ACLU MAGAZINE, Jay A. Fernandez , September 7, 2023
The I-81 project, completed in 1968—and Syracuse remains one of the most segregated cities in the country, with the highest concentration of poverty among communities of color, and the highest rates of lead poisoning in children. This was by design.
David Rufus was just a toddler when the bulldozers rolled into the streets of his Syracuse, New York, neighborhood in 1960. As part of the country’s interstate highways surge, city officials wanted to extend I-81 with an elevated viaduct that would cut right through the 15th Ward, where nearly 90 percent of Syracuse’s Black population lived. Protesting locals were ignored, and the razing of homes, churches, and businesses resulted in the displacement of more than 1,300 families, including Rufus’s.
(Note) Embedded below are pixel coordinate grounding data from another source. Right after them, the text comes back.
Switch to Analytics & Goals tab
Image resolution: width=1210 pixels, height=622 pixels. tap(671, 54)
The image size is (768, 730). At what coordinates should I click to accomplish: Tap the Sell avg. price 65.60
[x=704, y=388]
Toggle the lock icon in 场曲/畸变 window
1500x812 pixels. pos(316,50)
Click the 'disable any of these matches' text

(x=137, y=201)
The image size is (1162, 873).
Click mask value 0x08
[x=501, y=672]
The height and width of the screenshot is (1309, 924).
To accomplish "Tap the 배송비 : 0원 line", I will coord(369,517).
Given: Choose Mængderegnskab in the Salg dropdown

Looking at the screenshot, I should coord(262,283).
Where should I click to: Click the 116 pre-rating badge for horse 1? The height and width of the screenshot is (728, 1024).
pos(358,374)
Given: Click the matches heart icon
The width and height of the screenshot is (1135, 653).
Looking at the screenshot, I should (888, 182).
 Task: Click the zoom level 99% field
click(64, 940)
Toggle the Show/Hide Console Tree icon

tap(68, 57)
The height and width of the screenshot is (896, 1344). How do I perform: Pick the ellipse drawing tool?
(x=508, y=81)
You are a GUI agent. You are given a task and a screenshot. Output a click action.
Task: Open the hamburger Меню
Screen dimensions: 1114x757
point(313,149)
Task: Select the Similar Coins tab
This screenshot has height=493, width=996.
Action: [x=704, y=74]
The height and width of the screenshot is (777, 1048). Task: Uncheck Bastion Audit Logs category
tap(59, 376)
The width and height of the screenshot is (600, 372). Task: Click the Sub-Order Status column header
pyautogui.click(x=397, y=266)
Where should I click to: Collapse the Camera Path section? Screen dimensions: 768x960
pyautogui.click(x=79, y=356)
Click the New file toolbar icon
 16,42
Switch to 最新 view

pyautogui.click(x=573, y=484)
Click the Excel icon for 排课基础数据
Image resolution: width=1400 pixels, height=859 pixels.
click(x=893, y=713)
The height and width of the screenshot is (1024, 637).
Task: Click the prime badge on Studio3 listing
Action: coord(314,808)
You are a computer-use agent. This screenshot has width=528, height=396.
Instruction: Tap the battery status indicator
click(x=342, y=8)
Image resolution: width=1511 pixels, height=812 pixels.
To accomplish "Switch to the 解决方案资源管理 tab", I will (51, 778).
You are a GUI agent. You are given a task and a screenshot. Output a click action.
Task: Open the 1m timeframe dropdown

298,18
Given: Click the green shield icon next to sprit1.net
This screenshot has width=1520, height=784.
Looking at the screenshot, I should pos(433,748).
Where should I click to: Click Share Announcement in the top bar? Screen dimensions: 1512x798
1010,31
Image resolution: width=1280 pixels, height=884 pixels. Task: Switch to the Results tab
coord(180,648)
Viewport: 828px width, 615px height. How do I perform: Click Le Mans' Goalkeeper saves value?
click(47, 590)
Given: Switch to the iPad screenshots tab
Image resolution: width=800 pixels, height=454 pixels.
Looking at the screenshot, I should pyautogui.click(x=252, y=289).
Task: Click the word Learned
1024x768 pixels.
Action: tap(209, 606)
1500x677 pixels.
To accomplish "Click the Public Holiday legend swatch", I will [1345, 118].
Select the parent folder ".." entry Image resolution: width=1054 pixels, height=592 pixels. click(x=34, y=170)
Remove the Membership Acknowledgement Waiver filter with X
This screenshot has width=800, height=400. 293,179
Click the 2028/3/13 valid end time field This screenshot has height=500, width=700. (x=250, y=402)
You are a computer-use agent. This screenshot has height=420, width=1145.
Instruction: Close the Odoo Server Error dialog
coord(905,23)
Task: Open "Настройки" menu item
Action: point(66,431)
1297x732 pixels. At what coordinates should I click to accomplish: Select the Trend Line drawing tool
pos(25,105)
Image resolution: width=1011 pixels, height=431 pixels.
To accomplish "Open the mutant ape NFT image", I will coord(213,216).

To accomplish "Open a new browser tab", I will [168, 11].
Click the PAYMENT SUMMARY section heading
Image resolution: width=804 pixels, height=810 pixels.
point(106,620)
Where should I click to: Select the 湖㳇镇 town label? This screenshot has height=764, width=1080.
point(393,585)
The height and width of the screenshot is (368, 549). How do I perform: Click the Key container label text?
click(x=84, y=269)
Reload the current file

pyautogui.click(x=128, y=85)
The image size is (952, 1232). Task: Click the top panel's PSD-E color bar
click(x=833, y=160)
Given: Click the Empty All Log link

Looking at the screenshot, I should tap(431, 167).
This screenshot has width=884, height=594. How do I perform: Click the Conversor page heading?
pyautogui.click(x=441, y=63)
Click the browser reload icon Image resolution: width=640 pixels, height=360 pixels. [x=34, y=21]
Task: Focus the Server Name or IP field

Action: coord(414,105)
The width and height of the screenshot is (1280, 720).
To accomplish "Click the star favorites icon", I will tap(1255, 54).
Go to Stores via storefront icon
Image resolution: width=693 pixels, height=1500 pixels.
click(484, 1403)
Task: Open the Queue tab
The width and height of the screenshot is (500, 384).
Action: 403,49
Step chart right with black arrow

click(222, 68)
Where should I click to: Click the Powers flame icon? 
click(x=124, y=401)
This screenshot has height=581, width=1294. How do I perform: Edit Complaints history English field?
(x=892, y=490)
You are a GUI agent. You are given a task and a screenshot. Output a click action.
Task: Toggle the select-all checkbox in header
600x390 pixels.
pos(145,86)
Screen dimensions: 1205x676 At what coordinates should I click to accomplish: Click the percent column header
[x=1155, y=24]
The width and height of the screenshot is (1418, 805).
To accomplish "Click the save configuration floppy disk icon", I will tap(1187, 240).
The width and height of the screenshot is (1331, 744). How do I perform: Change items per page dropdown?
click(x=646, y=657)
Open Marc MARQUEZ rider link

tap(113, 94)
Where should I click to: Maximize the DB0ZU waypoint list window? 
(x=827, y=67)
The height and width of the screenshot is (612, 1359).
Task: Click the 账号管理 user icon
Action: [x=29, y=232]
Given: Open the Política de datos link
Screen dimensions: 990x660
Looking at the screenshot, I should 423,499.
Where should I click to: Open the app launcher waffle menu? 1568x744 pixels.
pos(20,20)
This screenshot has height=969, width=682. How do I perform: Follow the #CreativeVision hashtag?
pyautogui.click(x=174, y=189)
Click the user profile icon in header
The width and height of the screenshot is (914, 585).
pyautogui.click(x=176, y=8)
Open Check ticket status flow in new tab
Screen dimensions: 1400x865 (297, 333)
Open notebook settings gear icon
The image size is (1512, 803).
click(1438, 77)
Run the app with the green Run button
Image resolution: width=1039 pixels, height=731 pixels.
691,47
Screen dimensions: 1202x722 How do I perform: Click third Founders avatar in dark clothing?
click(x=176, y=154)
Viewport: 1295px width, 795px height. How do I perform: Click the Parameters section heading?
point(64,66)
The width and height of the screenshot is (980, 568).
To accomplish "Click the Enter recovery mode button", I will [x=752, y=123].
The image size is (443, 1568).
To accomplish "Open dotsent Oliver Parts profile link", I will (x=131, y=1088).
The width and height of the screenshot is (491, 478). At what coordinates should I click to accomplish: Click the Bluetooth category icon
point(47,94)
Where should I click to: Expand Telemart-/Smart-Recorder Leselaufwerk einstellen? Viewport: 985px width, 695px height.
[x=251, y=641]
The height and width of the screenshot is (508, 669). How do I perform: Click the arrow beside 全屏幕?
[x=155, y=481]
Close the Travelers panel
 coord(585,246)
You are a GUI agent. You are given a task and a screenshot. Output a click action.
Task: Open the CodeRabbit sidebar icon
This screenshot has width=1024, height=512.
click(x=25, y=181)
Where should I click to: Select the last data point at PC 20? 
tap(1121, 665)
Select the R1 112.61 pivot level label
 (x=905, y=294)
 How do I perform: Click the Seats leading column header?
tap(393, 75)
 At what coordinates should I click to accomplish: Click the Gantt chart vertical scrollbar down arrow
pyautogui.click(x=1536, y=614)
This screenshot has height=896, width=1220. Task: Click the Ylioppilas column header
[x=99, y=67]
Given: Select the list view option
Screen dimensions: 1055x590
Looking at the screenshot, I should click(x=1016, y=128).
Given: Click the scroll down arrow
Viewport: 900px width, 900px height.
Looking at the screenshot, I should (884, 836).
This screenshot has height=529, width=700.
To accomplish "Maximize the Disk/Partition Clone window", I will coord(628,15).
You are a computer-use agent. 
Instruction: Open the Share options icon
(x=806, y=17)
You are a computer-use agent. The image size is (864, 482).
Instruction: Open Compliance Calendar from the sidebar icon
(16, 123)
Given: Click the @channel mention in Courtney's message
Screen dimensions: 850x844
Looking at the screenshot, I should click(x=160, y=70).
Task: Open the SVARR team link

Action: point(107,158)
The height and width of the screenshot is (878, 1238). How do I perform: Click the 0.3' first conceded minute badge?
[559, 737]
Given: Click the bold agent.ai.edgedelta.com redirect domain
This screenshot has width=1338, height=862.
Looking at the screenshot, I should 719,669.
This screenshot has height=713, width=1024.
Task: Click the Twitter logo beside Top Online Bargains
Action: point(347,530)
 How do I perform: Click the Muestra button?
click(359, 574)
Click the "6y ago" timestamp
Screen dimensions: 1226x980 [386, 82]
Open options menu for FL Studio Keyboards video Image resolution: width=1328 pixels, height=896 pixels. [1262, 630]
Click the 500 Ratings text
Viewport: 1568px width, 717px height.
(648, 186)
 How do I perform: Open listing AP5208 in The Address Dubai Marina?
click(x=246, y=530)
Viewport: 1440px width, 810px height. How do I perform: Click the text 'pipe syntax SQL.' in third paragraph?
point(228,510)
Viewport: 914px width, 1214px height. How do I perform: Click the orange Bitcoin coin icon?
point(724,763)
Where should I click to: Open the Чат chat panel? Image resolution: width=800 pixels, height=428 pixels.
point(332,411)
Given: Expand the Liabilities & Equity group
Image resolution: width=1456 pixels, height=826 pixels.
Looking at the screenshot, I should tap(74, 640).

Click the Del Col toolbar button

Over the next 50 years, the 15th Ward community suffered in every way possible—jobs, housing, schools, and public health plunged while crime, pollution, and poverty spiked.
“I’ve lived in this community all my 64 years,” says Rufus, who’s lost several family members to respiratory illness. “I’ve seen the move from a very vibrant and interactive community of people of color to a community that has been shunned and overlooked and broken down.” The I-81 project was completed in 1968—and Syracuse remains one of the most segregated cities in the country, with the highest concentration of poverty among communities of color and one of the highest rates of lead poisoning in children. The viaduct still physically separates the poorest and wealthiest communities, and the city’s Black population has been harmed for generations.
This was by design.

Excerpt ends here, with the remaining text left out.